Het begrip “ego” wordt vaak gebruikt in de psychologie en de psychoanalyse om het deel van de persoonlijkheid te beschrijven dat verantwoordelijk is voor het bemiddelen tussen de impulsen van het id (onbewuste driften en verlangens) en de eisen van de buitenwereld. Het ego zelf is echter geen fysiek of locatiegebonden entiteit. Het is eerder een conceptueel en theoretisch construct.
Volgens de psychoanalyse van Sigmund Freud bestaat het menselijk bewustzijn uit drie aspecten: het id, het ego en het superego. Het ego zou zich volgens Freud in de bewuste en onbewuste geest van een persoon bevinden.
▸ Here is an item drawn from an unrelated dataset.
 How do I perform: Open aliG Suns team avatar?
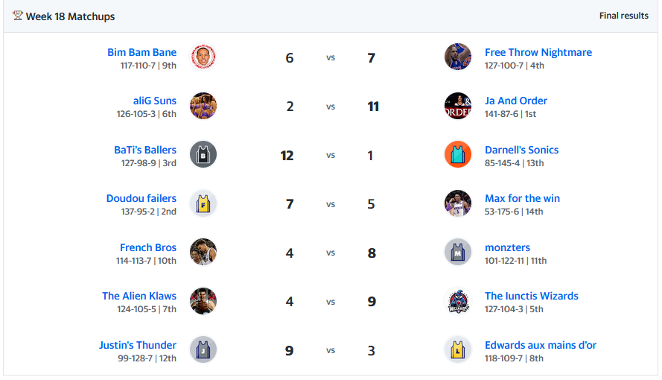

Het id is het onbewuste deel van de persoonlijkheid, terwijl het superego overeenkomt met het geweten en de internalisatie van maatschappelijke normen en waarden.
Het ego fungeert als een soort bemiddelaar tussen het id en het superego, en het probeert een balans te vinden tussen de verlangens van het id en de eisen van het superego, rekening houdend met de realiteit van de buitenwereld.
Hoewel het ego geen specifieke fysieke locatie heeft, wordt het geacht zich in de psychische structuur van een persoon te bevinden, waar het voortdurend werkt om de impulsen en conflicten binnen de persoonlijkheid te beheersen en te harmoniseren.